Oleh : [Muhammad Muhsin Radhi - Hizbut Tahrir: Tsaqafah dan Metodenya dalam Menegakkan Khilafah Islamiyah]

 Wafatnya Asy-Syaikh Taqiyuddin an-Nabhaniy

                Asy-Syaikh Taqiyuddin an-Nabhaniy enggan hidup sebagai penulis yang karya-karyanya hanya untuk melengkapi koleksi perpustakaan-perpustakaan, pengarang yang hasilnya hanya untuk dipelajari, peneliti yang hanya sebatas menemukan kebenaran, berkarir di bidang politik, atau sebagai pengajar politik, namun beliau ingin hidup sebagai peneliti dan penulis untuk menyadarkan umat dan membangkitkannya berdasarkan Islam, memerangi serangan pemikiran dan peradaban yang telah merasuk ke tengah-tengah para pelajar dalam waktu yang lama, berusaha keras membebaskan umat dari penjajahan pemikiran, frustasi dan serangan budaya, selanjutnya mengurusi urusan umat dengan Islam, setelah umat kembali lagi percaya dengan Islam dan solusi-solusinya.

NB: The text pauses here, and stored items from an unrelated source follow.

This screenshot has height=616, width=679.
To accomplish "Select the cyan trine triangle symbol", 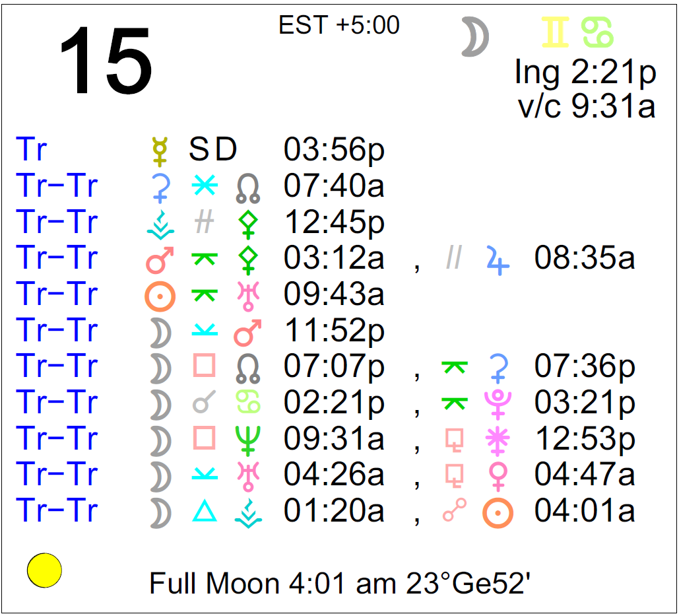I will (204, 510).
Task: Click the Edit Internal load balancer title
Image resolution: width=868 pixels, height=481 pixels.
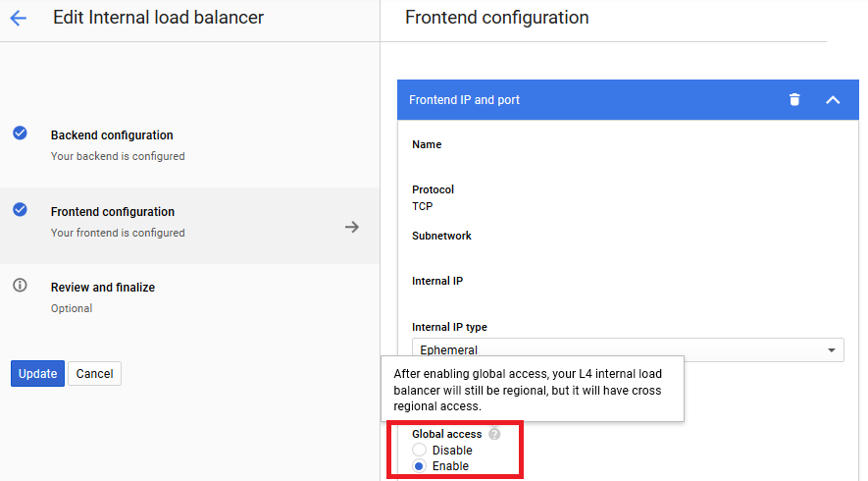Action: [x=158, y=18]
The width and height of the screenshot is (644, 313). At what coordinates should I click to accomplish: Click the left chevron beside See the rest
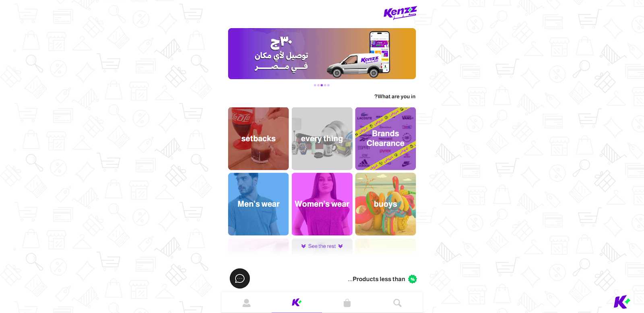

                Asy-Syaikh Taqiyuddin an-Nabhaniy rahimahullah menegaskan bahwa berkelompok dan berorganisasi harus di atas ideologi, agar ikatannya dalam berpartai adalah ikatan ideologis bukan ikatan (hubungan) pribadi. Sebab, hanya dengan cara ini dapat dijamin keberlangsungan dan kesatuan (keutuhan) partai, serta kelurusan kepemimpinan yang memimpinnya. Dengan ikatan ideologis ini, siapapun tidak memiliki otoritas selain terikat dengan fikrah dan thariqah (pemikiran dan pelaksanaannya), juga penilaian atas orang-orang yang tergabung dalam partai itu hanya berdasarkan pelayanan dan pegabdiannya terhadap ideologi, serta kreatifitasnya dalam merealisasikan tujuannya, dan menyatunya  dengan pemikirannya.

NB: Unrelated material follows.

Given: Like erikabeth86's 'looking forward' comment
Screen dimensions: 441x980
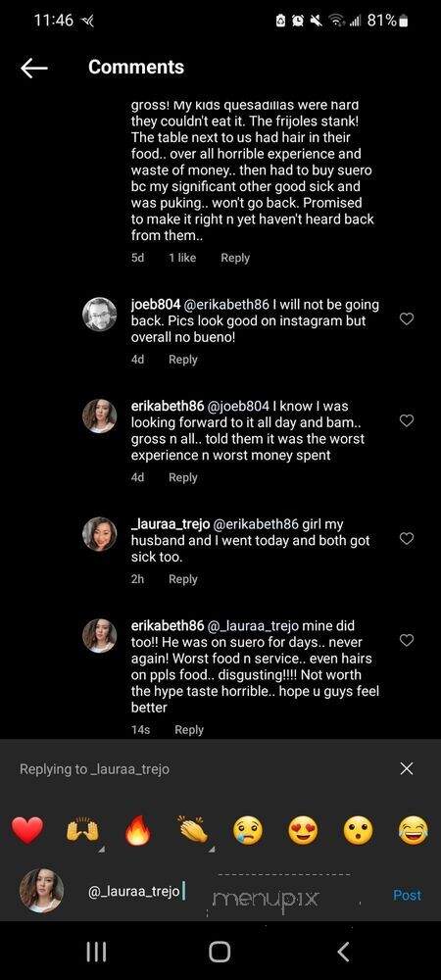Looking at the screenshot, I should (x=406, y=421).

               Oleh karena itu, asy-Syaikh Taqiyuddin an-Nabhaniy rahimahullah menolak kepribadiannya dan ilmunya dijadikan topik pembahasan dan diskusi. Namun, meski demikian, asy-Syaikh Taqiyuddin an-Nabhaniy rahimahullah mengharuskan dirinya menyelami berbagai bidang pengetahuan, sehingga menghasilkan karya-karya ilmiyah yang istimewa meliputi bidang fiqih, pemikiran dan politik. Dengan begitu, asy-Syaikh Taqiyuddin an-Nabhaniy rahimahullah merupakan tokoh di antara tokoh pemikir dan politik pada abad dua puluh.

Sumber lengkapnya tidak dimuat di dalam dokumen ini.